Activity | Only the number is wanted: state how many lines of the data below contain the word "Copy".

** Extracted data follows **

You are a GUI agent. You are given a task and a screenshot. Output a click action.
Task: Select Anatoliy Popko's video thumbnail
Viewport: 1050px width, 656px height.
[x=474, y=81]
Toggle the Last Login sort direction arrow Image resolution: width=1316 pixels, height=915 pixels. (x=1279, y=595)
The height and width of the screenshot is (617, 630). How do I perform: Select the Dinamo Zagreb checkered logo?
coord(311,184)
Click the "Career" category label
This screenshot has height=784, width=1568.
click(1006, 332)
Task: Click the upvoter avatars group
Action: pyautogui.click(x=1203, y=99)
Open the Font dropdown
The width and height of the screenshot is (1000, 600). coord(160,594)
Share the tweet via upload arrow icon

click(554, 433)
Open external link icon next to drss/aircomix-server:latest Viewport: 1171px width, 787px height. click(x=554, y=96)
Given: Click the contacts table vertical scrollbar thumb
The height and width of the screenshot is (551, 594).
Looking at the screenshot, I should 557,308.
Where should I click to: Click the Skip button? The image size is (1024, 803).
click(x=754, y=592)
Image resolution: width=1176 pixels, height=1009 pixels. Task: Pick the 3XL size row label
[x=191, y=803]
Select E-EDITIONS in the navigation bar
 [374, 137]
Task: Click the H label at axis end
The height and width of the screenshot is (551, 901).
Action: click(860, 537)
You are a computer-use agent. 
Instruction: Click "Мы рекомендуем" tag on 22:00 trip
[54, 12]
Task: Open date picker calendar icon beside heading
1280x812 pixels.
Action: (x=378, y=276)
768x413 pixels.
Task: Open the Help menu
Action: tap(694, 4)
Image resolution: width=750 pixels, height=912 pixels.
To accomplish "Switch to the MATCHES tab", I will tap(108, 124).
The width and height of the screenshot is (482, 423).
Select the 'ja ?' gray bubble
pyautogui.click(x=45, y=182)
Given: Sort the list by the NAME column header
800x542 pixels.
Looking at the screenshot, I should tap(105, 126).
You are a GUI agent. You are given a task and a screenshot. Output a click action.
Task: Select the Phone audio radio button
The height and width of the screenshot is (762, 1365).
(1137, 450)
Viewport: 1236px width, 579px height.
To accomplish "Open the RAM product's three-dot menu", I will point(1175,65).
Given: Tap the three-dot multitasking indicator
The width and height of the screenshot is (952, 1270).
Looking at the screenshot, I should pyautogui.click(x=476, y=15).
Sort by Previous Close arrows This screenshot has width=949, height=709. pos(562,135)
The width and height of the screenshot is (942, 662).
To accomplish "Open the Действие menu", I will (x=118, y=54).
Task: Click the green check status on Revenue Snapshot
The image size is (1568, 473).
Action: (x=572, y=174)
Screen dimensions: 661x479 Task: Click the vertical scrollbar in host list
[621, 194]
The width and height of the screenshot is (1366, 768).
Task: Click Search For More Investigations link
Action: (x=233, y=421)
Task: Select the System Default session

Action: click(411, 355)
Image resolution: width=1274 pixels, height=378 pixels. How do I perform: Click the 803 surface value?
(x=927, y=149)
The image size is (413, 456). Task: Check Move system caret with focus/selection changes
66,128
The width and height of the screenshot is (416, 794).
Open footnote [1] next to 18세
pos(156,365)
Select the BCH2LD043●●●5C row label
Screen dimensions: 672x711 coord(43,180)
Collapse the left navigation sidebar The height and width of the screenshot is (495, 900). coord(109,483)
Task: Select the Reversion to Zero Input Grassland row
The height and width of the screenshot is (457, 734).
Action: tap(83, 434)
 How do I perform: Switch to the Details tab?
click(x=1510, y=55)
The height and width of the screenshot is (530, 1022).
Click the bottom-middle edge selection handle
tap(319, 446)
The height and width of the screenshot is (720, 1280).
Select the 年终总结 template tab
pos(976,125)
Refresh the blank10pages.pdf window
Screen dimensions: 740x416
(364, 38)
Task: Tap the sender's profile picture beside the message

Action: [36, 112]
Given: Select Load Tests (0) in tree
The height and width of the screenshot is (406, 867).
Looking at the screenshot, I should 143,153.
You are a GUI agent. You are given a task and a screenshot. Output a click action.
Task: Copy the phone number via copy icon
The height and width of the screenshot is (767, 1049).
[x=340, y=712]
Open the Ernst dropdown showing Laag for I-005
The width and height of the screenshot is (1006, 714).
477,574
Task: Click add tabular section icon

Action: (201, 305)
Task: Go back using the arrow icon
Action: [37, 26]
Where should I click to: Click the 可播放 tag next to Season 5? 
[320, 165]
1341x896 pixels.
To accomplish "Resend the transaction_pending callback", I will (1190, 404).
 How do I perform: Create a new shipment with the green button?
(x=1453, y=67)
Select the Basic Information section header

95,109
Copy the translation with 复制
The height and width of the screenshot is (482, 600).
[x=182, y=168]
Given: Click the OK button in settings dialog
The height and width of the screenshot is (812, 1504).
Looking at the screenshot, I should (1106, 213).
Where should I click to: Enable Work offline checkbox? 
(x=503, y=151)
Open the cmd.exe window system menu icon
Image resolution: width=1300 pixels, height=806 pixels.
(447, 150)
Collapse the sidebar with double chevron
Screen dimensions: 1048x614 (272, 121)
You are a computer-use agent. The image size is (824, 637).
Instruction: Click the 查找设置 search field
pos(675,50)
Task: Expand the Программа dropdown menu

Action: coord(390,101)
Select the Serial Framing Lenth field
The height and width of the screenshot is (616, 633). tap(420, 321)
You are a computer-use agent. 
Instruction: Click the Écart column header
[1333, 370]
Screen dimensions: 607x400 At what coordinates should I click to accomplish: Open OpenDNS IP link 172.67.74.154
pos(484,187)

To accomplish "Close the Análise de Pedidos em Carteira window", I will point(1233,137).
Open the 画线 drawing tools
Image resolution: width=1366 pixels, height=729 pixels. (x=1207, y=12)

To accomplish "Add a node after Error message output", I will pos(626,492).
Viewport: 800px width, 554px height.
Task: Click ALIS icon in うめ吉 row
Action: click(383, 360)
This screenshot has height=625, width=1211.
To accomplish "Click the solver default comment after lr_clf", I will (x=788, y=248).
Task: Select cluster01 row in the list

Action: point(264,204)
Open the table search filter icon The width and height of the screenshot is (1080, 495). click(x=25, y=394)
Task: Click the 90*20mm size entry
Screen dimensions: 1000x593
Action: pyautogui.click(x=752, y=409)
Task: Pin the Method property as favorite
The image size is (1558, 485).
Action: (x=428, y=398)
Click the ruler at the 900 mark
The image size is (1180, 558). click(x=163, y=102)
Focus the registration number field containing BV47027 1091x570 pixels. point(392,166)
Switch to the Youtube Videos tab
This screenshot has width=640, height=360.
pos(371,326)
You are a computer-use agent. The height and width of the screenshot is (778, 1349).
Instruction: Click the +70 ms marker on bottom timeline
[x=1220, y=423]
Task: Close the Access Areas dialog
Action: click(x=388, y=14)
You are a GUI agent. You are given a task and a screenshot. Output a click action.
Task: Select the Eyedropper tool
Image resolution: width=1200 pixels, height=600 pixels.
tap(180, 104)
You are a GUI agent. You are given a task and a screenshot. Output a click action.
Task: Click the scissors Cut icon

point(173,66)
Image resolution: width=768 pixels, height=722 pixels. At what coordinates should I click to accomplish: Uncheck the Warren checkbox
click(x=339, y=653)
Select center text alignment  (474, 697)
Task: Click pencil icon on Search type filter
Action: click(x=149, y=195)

** End of Extracted data **

Response box | 2